O impacto não será sentido apenas pelos proprietários de cinemas, mas também pelos fãs de cinema e pelas empresas vizinhas.
em comunidades de todos os tamanhos.”
No entanto, enfatizou que se a Netflix vacilar e a Paramount, que está tentando superar a gigante do streaming, comprar a Warner Bros., isso também apresentará desafios.
“Se a Paramount ou outro grande estúdio acabar desbancando a Netflix como compradora, nossas preocupações não serão menos sérias”, escreve o grupo. “Uma combinação da Paramount e da Warner Bros., por exemplo, consolidaria até 40% da bilheteria nacional de cada ano nas mãos de um único estúdio dominante.”
Quando a Netflix anunciou que tinha um acordo para comprar a Warner Bros. e a HBO Max por US$ 82,7 bilhões, o co-CEO da empresa, Ted Sarandos, disse que honraria os compromissos teatrais existentes do estúdio. No entanto, ele expressou isso, argumentando que, com o passar do tempo, o jargão da indústria para a quantidade de tempo que os filmes passam exclusivamente nos cinemas “evoluirá” de uma forma que seja mais “amigável ao consumidor”.

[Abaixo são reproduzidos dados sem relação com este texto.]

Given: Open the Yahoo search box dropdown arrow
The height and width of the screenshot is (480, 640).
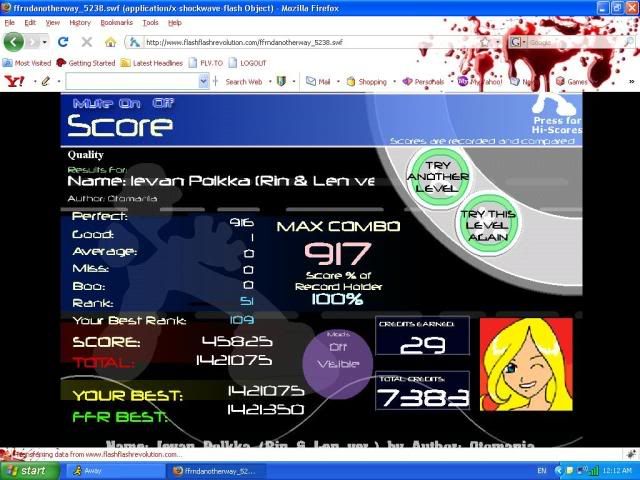Looking at the screenshot, I should [x=203, y=81].
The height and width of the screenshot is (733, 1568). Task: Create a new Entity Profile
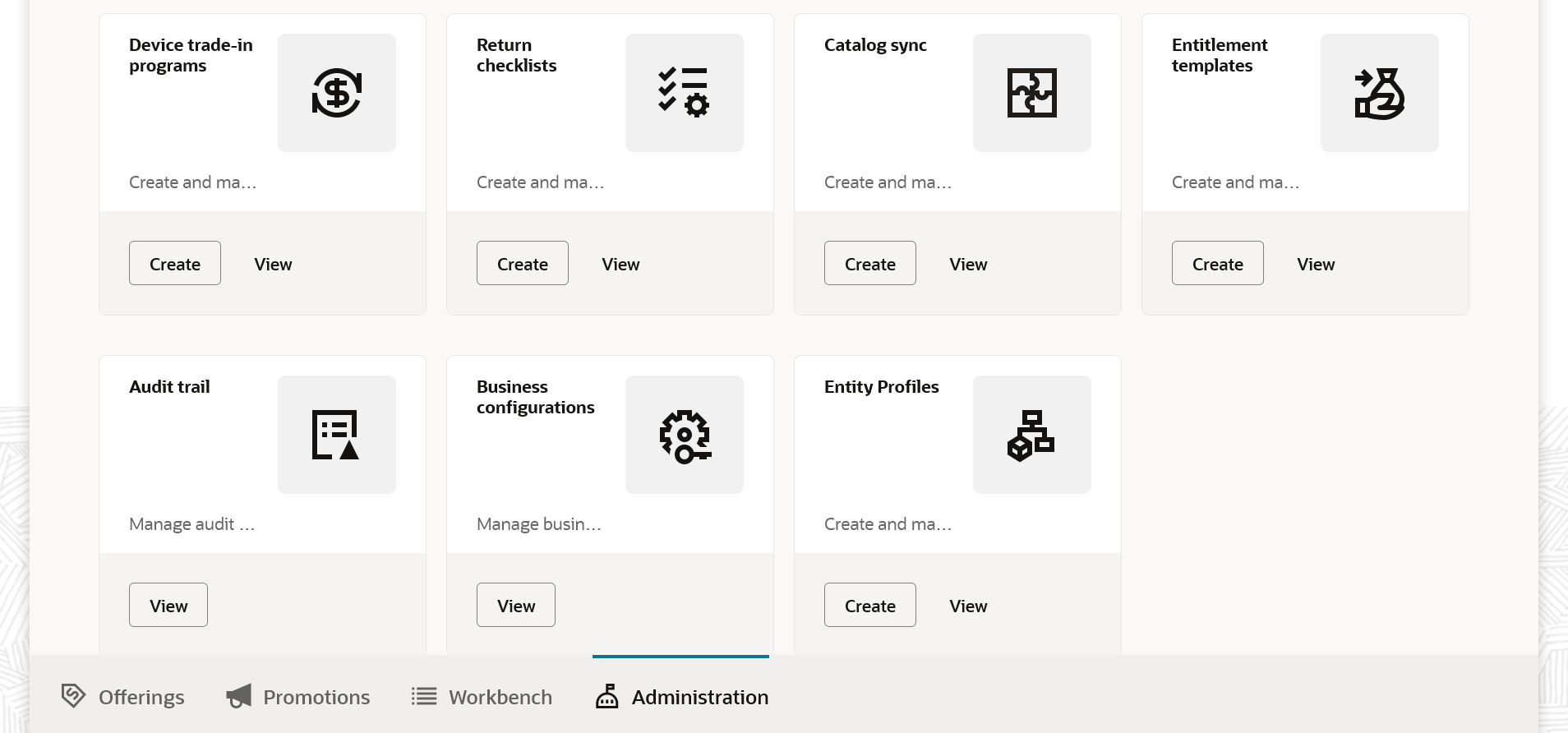(x=870, y=606)
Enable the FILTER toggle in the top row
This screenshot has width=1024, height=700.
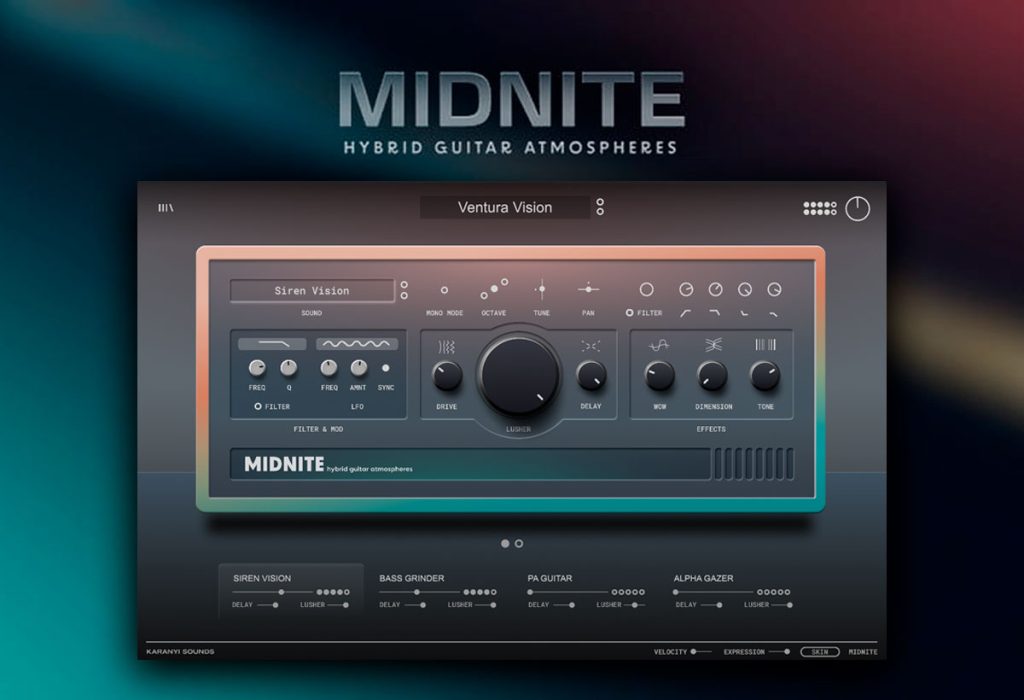pyautogui.click(x=630, y=313)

“Se a proposta de aquisição da Warner Bros. pela Netflix não for contestada, a ameaça aos nossos membros será grave – e possivelmente até existencial – dada a sua hostilidade em relação à exibição”, escreve o grupo. “A Netflix descreveu a distribuição nos cinemas como ‘obsoleta’ e reafirmou seu objetivo de fazer filmes exclusivamente para membros da Netflix, distribuídos principalmente na Netflix, não nos cinemas.”
Cinema United observa que, desde 2023, a janela média de exibição para filmes da Netflix tem sido de 11 a 17 dias, o que contrasta com os grandes filmes de estúdio que têm uma janela média de 46 dias em 2024 e 58 dias em 2023.
Em geral, a Cinema United parecia cética de que qualquer venda da Warner Bros. a um concorrente beneficiasse o negócio do cinema. Ele observou que houve várias fusões nos últimos anos, incluindo a compra da MGM pela Amazon e a aquisição da Fox pela Disney, e que as novas empresas frequentemente lançavam menos filmes. No caso da Disney, o grupo afirma que “as entidades produziram cerca de metade dos filmes que faziam anualmente antes da fusão”.
A Cinema United argumenta que se as salas de cinema falirem, o impacto económico será sentido de forma muito mais ampla.
“Os cinemas são âncoras culturais e económicas das suas comunidades – para repetir, somos uma indústria de rua principal. É isso que está em risco aqui se sancionarmos menos filmes no mercado. Os cinemas fecharão, as comunidades sofrerão, os empregos serão perdidos.”